服装選びも「仕事の一部」である

 人材紹介会社の営業マンのように多種多様な業界の会社をお客様とする人なら、お客様によって服装を変えることもできるでしょう。いわゆる堅い会社を訪問するときはスーツを着て、ネット系の会社を訪問するときはネクタイを外し、カジュアルなジャケットを着て行きます。これは要するに、相手に応じてカルチャーフィットするようにしているわけです。

 ある戦略コンサルティング会社の出身者から、お客様の会社に合わせて服のメーカーを変えると聞いたことがあります。大手企業グループなら系列にアパレル会社を持っていたりするので、その系列のアパレルで上から下まで揃えて訪問するのです。そこまでやる必要性は別にして、そこまでやったら、相手は「この人はちゃんと気を遣ってくれているんだ」と悪い気はしないでしょう。

 そう見ていくと服装選びも仕事の一部分と考えることができます。過度に意識する必要はありませんが、その感覚があまりに欠けているとクエスチョンマークをつけられてしまうこともあるわけです。
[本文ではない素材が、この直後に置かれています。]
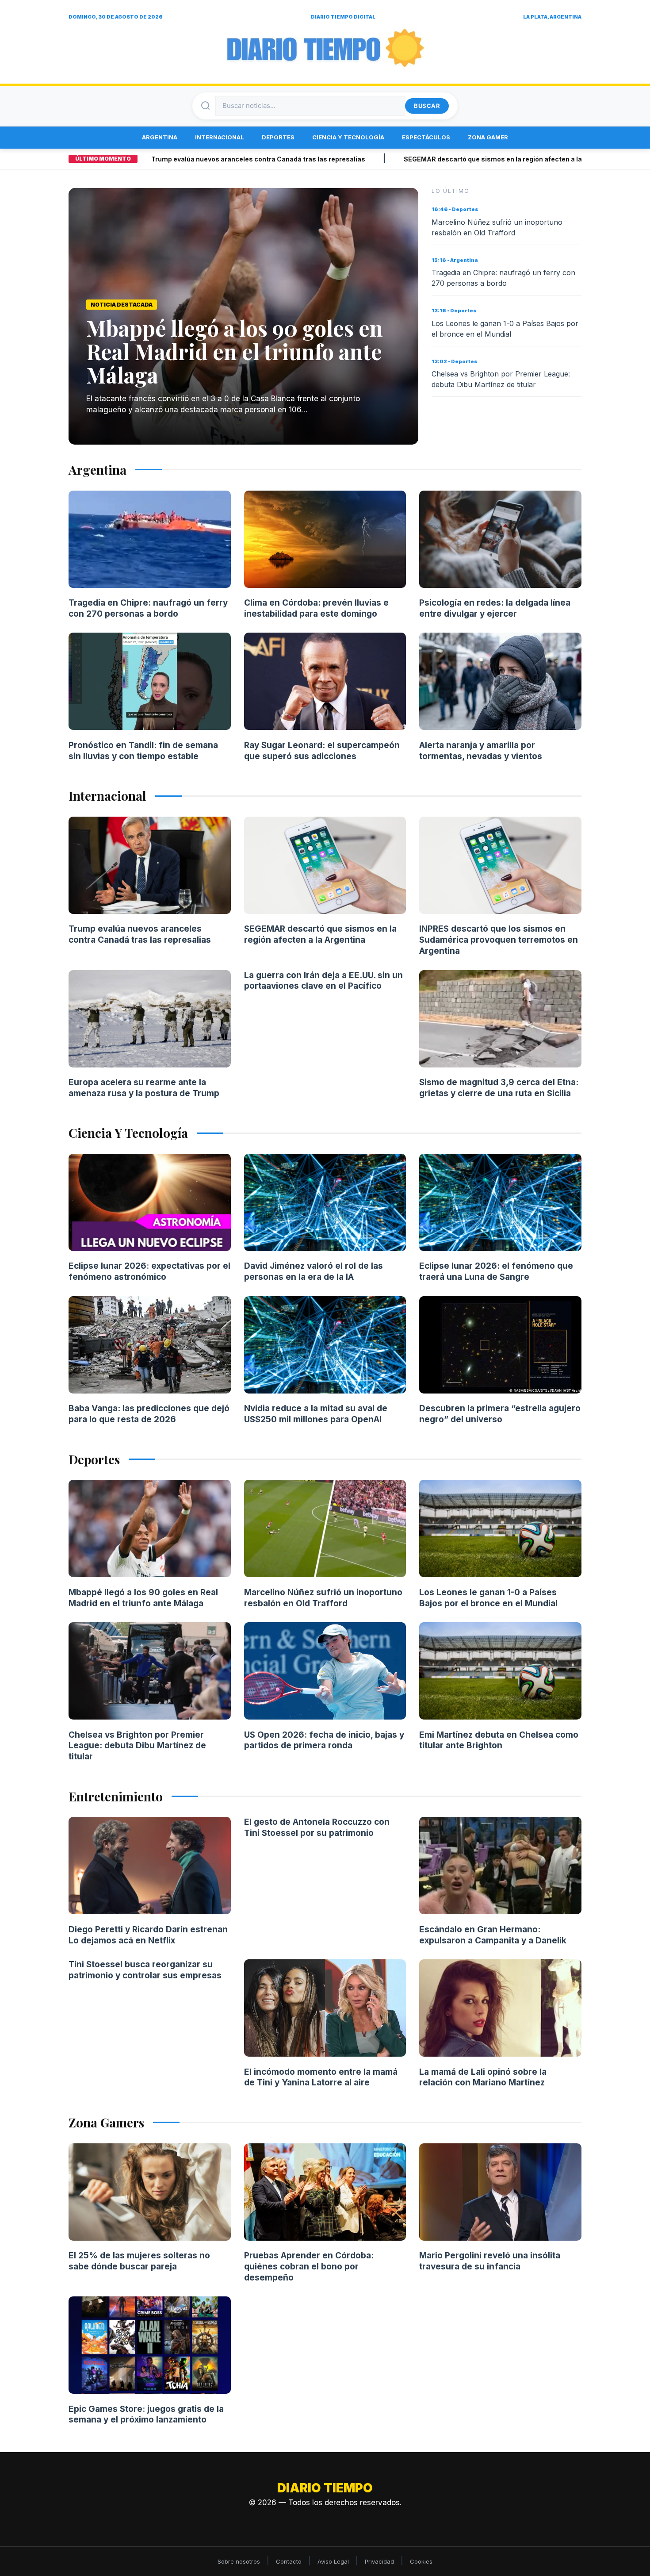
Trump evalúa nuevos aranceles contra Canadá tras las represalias (198, 159)
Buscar (427, 105)
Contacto (289, 2561)
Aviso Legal (333, 2561)
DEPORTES (278, 137)
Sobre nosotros (239, 2561)
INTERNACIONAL (219, 137)
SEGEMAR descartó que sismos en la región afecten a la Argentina (448, 159)
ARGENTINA (159, 137)
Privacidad (379, 2561)
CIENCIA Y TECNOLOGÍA (348, 137)
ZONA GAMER (488, 137)
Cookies (421, 2561)
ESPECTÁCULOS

ではどうすればよいかというと、想像力を働かせながら情報収集をすることです。

 人材紹介会社を使っていれば担当者に聞く、あるいはその業界に知り合いがいればそれとなく尋ねてみる。本当に気になるのなら、転職活動先の会社に直接聞いてみるのもありだと思います。たとえば一次面接に行って自分の服装がカルチャーフィットしていないかなと感じたら、「普段、こういう服装で仕事をしているのですが、この服装でもよろしいでしょうか」と聞いてみる。それでよいですと言われれば、安心して次の面接も同じような服装で行けばよいわけです。